Written task -> Copy each of the records below word for word, keeping every line unchanged.

________

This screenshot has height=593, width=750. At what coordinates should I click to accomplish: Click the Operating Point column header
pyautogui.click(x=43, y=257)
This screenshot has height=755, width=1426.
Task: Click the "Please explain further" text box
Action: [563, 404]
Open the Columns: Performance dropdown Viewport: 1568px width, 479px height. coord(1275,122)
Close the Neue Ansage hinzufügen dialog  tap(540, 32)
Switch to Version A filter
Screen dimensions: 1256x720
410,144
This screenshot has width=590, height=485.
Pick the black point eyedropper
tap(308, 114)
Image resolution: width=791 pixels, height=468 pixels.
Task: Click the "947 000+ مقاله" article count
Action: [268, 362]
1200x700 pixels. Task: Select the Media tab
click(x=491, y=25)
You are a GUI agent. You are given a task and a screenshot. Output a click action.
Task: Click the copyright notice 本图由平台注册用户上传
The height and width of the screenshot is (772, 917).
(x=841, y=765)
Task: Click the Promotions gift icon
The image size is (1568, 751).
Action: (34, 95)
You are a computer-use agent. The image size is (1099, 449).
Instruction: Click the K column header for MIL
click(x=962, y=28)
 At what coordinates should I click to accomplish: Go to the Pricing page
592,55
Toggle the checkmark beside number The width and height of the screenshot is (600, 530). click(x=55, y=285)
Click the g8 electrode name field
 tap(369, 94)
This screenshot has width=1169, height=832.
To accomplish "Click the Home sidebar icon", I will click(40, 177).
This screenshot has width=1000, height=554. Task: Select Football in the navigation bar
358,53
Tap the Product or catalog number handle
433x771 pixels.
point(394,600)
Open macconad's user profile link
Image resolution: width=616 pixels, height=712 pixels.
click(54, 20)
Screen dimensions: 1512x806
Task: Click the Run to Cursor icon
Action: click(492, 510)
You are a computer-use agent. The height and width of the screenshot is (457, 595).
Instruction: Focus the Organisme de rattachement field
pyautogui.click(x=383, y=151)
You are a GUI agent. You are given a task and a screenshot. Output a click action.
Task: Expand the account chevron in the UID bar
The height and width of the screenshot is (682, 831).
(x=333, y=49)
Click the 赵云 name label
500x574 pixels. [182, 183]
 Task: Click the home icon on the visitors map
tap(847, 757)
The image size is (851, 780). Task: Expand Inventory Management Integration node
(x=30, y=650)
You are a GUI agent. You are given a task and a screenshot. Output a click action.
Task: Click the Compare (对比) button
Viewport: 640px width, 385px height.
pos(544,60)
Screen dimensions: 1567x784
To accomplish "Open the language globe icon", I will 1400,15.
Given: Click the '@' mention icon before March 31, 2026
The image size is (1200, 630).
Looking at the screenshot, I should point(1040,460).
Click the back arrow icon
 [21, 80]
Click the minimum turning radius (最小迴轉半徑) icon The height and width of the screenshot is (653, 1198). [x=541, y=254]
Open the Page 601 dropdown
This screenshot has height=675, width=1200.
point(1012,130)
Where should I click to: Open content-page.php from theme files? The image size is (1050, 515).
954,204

________

Reply to the exercise ->
This screenshot has height=593, width=750. At what coordinates should I click to accomplish: Click the Operating Point column header
pyautogui.click(x=43, y=257)
This screenshot has height=755, width=1426.
Task: Click the "Please explain further" text box
Action: [563, 404]
Open the Columns: Performance dropdown Viewport: 1568px width, 479px height. coord(1275,122)
Close the Neue Ansage hinzufügen dialog  tap(540, 32)
Switch to Version A filter
Screen dimensions: 1256x720
410,144
This screenshot has width=590, height=485.
Pick the black point eyedropper
tap(308, 114)
Image resolution: width=791 pixels, height=468 pixels.
Task: Click the "947 000+ مقاله" article count
Action: [268, 362]
1200x700 pixels. Task: Select the Media tab
click(x=491, y=25)
You are a GUI agent. You are given a task and a screenshot. Output a click action.
Task: Click the copyright notice 本图由平台注册用户上传
The height and width of the screenshot is (772, 917).
(x=841, y=765)
Task: Click the Promotions gift icon
The image size is (1568, 751).
Action: (34, 95)
You are a computer-use agent. The image size is (1099, 449).
Instruction: Click the K column header for MIL
click(x=962, y=28)
 At what coordinates should I click to accomplish: Go to the Pricing page
592,55
Toggle the checkmark beside number The width and height of the screenshot is (600, 530). click(x=55, y=285)
Click the g8 electrode name field
 tap(369, 94)
This screenshot has width=1169, height=832.
To accomplish "Click the Home sidebar icon", I will click(40, 177).
This screenshot has width=1000, height=554. Task: Select Football in the navigation bar
358,53
Tap the Product or catalog number handle
433x771 pixels.
point(394,600)
Open macconad's user profile link
Image resolution: width=616 pixels, height=712 pixels.
click(54, 20)
Screen dimensions: 1512x806
Task: Click the Run to Cursor icon
Action: click(492, 510)
You are a computer-use agent. The height and width of the screenshot is (457, 595).
Instruction: Focus the Organisme de rattachement field
pyautogui.click(x=383, y=151)
You are a GUI agent. You are given a task and a screenshot. Output a click action.
Task: Expand the account chevron in the UID bar
The height and width of the screenshot is (682, 831).
(x=333, y=49)
Click the 赵云 name label
500x574 pixels. [182, 183]
 Task: Click the home icon on the visitors map
tap(847, 757)
The image size is (851, 780). Task: Expand Inventory Management Integration node
(x=30, y=650)
You are a GUI agent. You are given a task and a screenshot. Output a click action.
Task: Click the Compare (对比) button
Viewport: 640px width, 385px height.
pos(544,60)
Screen dimensions: 1567x784
To accomplish "Open the language globe icon", I will 1400,15.
Given: Click the '@' mention icon before March 31, 2026
The image size is (1200, 630).
Looking at the screenshot, I should point(1040,460).
Click the back arrow icon
 [21, 80]
Click the minimum turning radius (最小迴轉半徑) icon The height and width of the screenshot is (653, 1198). [x=541, y=254]
Open the Page 601 dropdown
This screenshot has height=675, width=1200.
point(1012,130)
Where should I click to: Open content-page.php from theme files? The image size is (1050, 515).
954,204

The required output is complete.